Specific training - I guess the most specific ride you can do in this situation is the long base ride. By long I mean efforts in excess of 3 hours as going beyond this duration places a demand on fuelling beyond the stored glycogen in your muscles/liver/etc. There's something about a 5 or 6 hour training ride that seems to cause an adaptation that is hard to replicate! In terms of a progression, or if you're short on time, you could try a 'tempo finale' or a 'tempo sandwich' (makes me hungry just thinking about it), or a very specific workout for road racers is to complete high intensity intervals at the end of a long ride. Alternatively, if you're fitting training around work, a steady endurance ride in the morning followed by intervals in the evening is a popular way of learning to make a hard effort when fatigued (or atleast not fully recovered).

Weight training - the jury remains out on whether strength training improves cycling performance and the sports science research isn't too enlightening in that respect in my opinion. There are an abundance of studies that are open to criticism; for example studies involving:

  • strength programs involving nothing but leg extensions (who would do that in reality?!)
  • untrained participants
  • unmatched total workloads between strength and non strength training groups
  • etc

That said, there have been a few good studies such as those by Bent Ronnestad that I think do carry weight in this area. One such study for example tested the effect of adding strength training to endurance training on a five minute all out effort. Interestingly for the purpose of this blog, the five minute effort was completed after 185 minutes of endurance riding to simulate the latter stages of a road race.

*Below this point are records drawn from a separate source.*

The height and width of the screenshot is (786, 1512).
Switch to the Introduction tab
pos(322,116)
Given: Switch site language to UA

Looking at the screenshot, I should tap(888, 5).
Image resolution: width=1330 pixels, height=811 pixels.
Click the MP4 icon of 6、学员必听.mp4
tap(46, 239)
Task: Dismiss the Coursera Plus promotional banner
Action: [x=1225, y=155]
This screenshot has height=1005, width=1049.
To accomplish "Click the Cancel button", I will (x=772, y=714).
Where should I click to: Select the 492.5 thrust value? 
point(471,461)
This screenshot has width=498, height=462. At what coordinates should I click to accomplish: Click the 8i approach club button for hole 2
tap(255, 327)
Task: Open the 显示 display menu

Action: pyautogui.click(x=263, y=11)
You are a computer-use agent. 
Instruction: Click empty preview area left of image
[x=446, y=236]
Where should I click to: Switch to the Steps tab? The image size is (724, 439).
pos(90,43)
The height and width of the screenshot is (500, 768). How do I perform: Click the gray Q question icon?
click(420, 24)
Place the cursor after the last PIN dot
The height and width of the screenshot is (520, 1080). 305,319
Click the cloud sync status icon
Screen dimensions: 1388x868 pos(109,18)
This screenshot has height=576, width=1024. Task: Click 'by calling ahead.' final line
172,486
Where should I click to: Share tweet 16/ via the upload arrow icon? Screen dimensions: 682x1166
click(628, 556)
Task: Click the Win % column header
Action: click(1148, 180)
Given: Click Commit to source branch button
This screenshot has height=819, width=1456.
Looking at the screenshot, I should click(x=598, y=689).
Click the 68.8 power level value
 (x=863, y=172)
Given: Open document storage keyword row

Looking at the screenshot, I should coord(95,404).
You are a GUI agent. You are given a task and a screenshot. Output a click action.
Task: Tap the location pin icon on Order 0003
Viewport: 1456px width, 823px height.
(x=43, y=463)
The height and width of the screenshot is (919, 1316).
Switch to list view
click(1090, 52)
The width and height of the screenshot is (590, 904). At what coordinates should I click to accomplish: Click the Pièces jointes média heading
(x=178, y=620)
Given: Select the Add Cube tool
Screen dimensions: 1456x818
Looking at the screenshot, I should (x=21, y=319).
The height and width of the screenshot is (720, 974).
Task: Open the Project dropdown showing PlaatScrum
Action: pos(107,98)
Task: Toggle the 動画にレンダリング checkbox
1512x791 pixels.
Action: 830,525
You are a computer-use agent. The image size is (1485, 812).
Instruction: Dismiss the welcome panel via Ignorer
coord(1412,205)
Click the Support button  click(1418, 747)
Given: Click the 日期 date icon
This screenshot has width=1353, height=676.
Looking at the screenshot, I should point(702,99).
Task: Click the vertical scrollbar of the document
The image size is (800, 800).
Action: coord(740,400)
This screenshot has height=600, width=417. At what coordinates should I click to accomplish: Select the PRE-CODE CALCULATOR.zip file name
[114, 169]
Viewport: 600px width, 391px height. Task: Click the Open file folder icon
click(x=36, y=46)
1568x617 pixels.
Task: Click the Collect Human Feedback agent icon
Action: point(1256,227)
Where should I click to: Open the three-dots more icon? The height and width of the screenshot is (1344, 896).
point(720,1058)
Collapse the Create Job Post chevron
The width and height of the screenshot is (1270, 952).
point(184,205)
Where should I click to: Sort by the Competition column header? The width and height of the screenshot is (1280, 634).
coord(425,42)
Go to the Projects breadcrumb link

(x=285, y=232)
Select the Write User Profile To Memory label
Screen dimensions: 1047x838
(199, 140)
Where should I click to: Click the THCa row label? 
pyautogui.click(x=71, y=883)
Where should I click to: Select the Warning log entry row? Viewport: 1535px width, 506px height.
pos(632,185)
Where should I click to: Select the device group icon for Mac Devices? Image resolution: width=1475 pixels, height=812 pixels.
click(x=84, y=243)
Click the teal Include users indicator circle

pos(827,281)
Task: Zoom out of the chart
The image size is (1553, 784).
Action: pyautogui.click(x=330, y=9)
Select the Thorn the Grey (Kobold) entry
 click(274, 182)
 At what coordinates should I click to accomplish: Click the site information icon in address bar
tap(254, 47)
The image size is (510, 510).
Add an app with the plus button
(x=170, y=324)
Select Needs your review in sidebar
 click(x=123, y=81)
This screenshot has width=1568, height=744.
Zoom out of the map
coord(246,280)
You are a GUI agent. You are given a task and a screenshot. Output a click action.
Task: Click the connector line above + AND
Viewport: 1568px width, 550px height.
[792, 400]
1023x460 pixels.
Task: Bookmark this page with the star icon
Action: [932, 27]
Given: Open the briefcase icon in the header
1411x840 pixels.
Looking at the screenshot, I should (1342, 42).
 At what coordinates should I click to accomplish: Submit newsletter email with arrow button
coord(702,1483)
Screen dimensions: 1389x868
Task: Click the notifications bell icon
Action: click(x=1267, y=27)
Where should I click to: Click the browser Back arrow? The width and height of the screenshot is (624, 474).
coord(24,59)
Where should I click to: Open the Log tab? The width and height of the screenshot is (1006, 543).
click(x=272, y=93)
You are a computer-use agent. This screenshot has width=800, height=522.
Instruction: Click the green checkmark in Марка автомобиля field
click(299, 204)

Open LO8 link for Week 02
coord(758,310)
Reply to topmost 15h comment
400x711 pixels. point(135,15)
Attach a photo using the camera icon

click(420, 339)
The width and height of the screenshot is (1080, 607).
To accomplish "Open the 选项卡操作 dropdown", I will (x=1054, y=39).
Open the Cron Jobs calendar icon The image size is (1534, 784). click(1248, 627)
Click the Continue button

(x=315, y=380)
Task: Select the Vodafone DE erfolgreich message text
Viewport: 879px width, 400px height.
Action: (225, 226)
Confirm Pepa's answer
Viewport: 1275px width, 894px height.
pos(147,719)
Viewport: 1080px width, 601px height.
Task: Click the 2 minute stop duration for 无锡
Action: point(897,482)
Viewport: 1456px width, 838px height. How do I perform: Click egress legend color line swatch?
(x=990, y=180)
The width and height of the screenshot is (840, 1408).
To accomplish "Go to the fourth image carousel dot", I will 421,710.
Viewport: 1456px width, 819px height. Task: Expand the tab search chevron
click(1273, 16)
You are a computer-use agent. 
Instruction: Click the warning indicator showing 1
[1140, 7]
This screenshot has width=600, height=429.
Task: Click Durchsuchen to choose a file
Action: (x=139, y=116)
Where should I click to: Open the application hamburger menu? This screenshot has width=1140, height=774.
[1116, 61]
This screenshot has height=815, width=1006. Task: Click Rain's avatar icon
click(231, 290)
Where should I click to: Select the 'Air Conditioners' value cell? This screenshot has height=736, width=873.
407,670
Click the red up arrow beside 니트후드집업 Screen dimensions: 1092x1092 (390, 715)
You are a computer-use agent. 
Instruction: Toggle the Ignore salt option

Sure enough strength training improved average power in the strength plus endurance training group by almost 30W. Performance improvements aside, anecdotedly I've found that some element of strength training does allow for improved comfort on the bike on very long rides, whether that's improved core strength, addressing muscle balances or just an increased level of general conditioning I'm not sure but it's a mental boost to know you've ticked another box. Wishing you'd devoted some time to a core program is quite distracting in the 9th hour of a 12 hour ride for example!

Pacing - the above strategies are all ways to improve your endurance, but there is also much you can do in practise to make best use of that endurance. Avoiding hard efforts early in a ride will protect muscle glycogen stores that can be called on later in the ride. The perfect example for this is in road racing where top riders will give themselves sliding room on climbs. If you start the climb at the front of the bunch, you may be able to ride a hill 30s slower than the rest of the riders and still retain contact with the back of the bunch as you summit. It's risky if you think the race might split but otherwise you can move back up when the race eases off having saved yourself a few watts on the climb. Alternatively if you can't climb for toffee then this might help you stay in contact on a hilly course but that's a topic for another day.

Tracking improvements - the scientific method requires that we quantify endurance in some way to ensure that we're actually making improvements. Aerobic decoupling or cardiac drift is one way to assess your endurance (see Helen's presentation below or our factsheet on decoupling). Alternatively, something I've used a little more is a specific performance test where the athlete is required to produce a max effort over a set duration at the end of a long ride. For example, try completing your 20 minute FTP test after a three hour zone 2 ride, or ride a 5 minute VO2max type effort at the end of your long ride. You can come up with something that matches the demands of your event, but make it repeatable.